High vinyl content polybutadiene modified epoxy resins (hereinafter referred to as epoxy-polybutadiene copolymers) have been provided and are disclosed in U.S. Pat. No. 3,931,354, incorporated herein by reference. The epoxy-polybutadiene copolymer approach provides a compromise in which the excellent 350.degree. F. mechanical properties of the epoxy resins are combined with the hydrophobic character of the vinyl polybutadiene resin. The epoxy-polybutadiene copolymers generally provided acceptable dry strength retention up to about 350.degree. F. While hydrophobic characteristics are imparted by the polybutadiene moiety, such copolymer resin systems, although having a higher strength retention than conventional epoxy resins, were found to exhibit a drop in strength retention on exposure to moisture. Fiber reinforced composites formed from the high vinyl content polybutadiene modified epoxy resins exhibit an ultimate tensile strain to failure of less than about one-half percent. Preferably, a higher strain to failure percentage would provide extra toughness to the composite.
Resin systems having vinyl polybutadiene segments and which cure through vinyl groups on the polybutadiene exhibit some shrinkage upon curing which in the casting and molding arts is preferable minimized. Cross-linking of the vinyl polybutadiene segments is provided to a degree by aromatic bismaleimides.

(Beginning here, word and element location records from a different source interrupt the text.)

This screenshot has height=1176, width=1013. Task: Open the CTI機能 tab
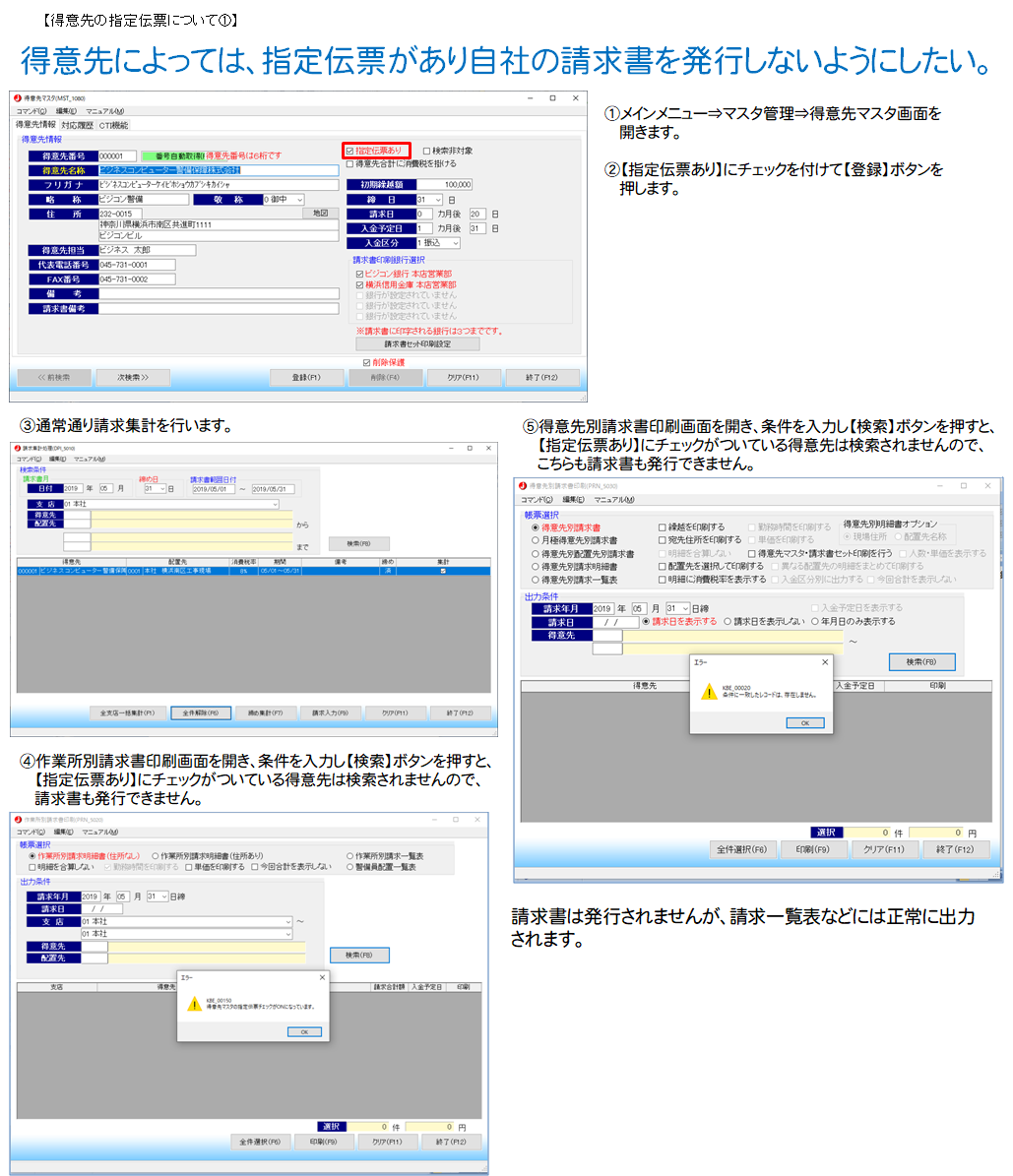113,126
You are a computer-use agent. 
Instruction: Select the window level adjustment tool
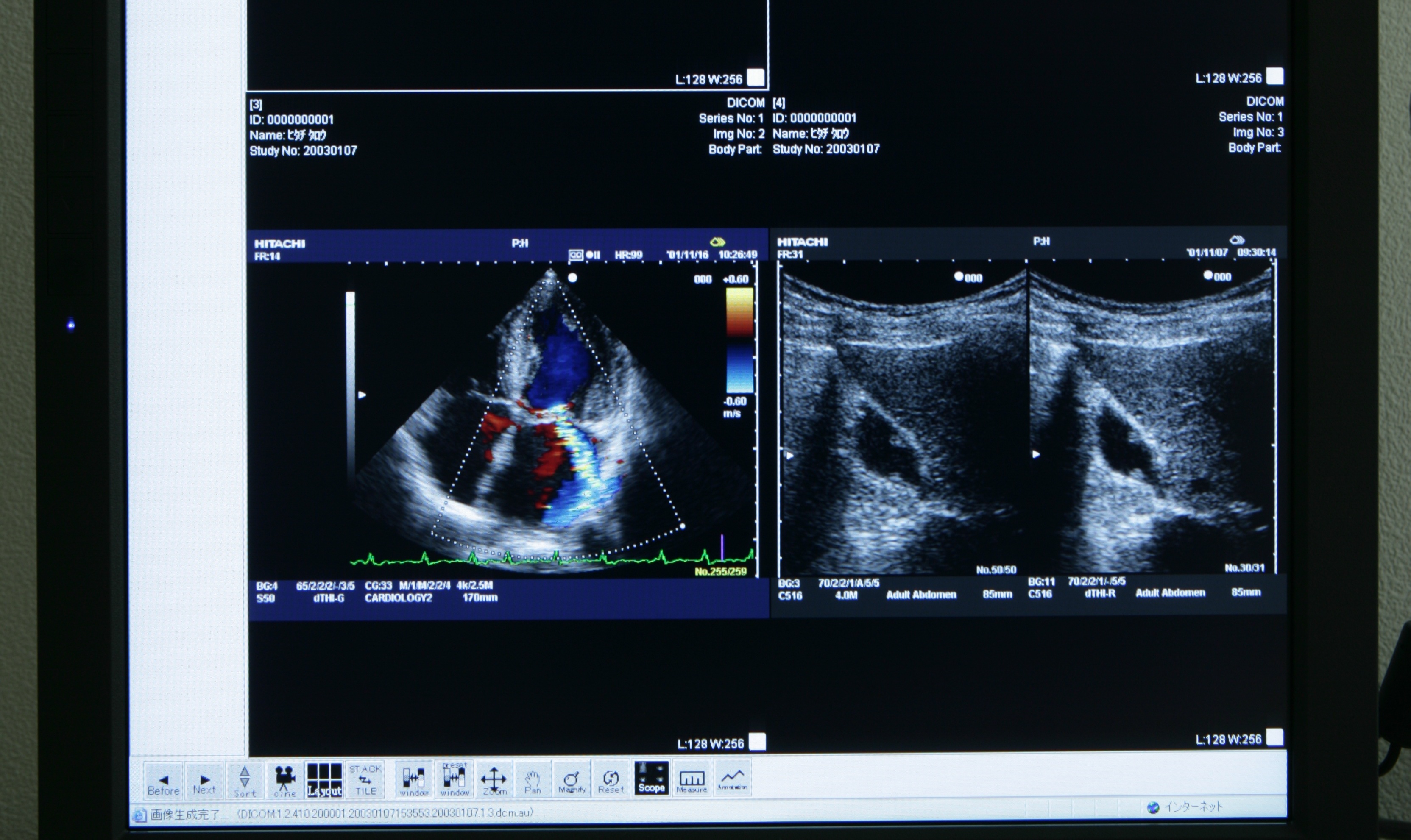(x=414, y=779)
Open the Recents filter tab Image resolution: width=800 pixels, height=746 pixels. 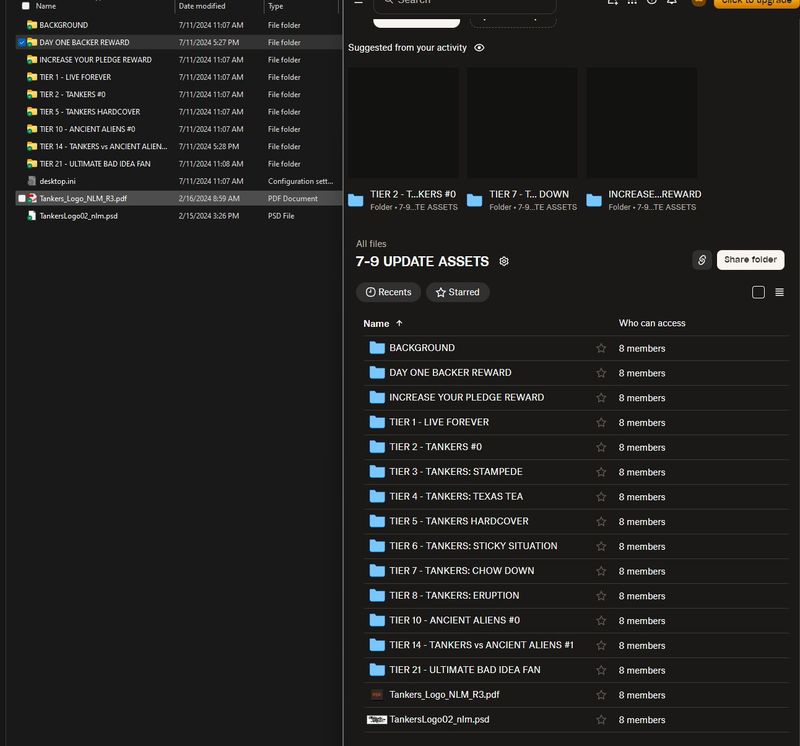point(388,292)
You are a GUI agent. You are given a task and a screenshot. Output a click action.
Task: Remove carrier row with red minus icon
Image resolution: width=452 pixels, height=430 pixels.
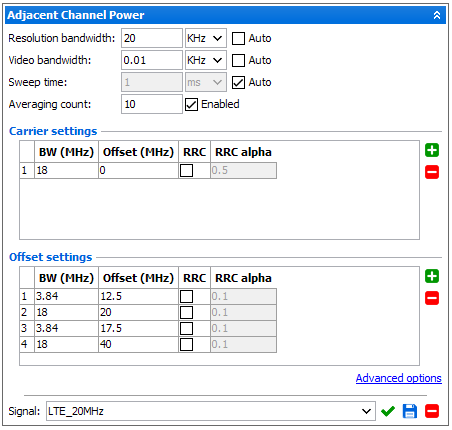point(432,172)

The aromatic bismaleimides, however, are not incorporated into the resin in a homogeneous fashion. This lack of homogeneity is occasioned by the aromatic bismaleimide not being readily soluble in the high vinyl content polybutadiene modified epoxy resins. Also, because of the relatively high melting point of the aromatic bismaleimides (generally greater than 300.degree. F.) they do not melt and mix into the resin prior to the onset of cure.
A resin system comprising copolymers of mixtures of 1,2 and 1,4 vinyl polybutadiene segments and certain aromatic bisimides, which resin upon heating to above 300.degree. F. cures to form bisimide cross-linking between vinyyl polybutadiene backbone structures, have been prepared. A resin system comprised of aromatic bisimide cross-linking between 1,2 and 1,4 vinyl polybutadiene segments is disclosed in co-pending United States Patent Application Ser. No. 877,127 entitled VINYL POLYBUTADIENE BISIMIDE COPOLYMERS, filed on Feb. 13, 1978 and assigned to the same assignee as this application. The vinyl polybutadiene bisimide copolymers provide acceptable dry strength and wet strength retention up to 350.degree. F. and higher. However, while exhibiting a high strength retention under moist conditions at elevated temperatures, the copolymers exhibit a toughness, as measured by the ultimate strain at failure for neat resin coatings, of less than about one percent. Such a strain at failure imparts a degree of brittleness to fiber reinforced composites formed from such copolymers. In addition, such vinyl polybutadienes exhibit shrinking during curing of the pendant vinyl groups. In casting and molding fiber reinforced composites from resins, it is desirable to minimize shrinkage of the resins.
In summary, while suited to low temperature performance, the resin systems of U.S. Pat. No. 3,931,354 fall short of desired retention of strength at elevated temperatures in the presence of moisture and the resin systems of United States Patent Application Ser. No. 877,127, while exhibiting better wet strength retention at elevated temperatures, fall short of desired toughness retention at elevated temperatures, are brittle and have undesired shrinkage levels.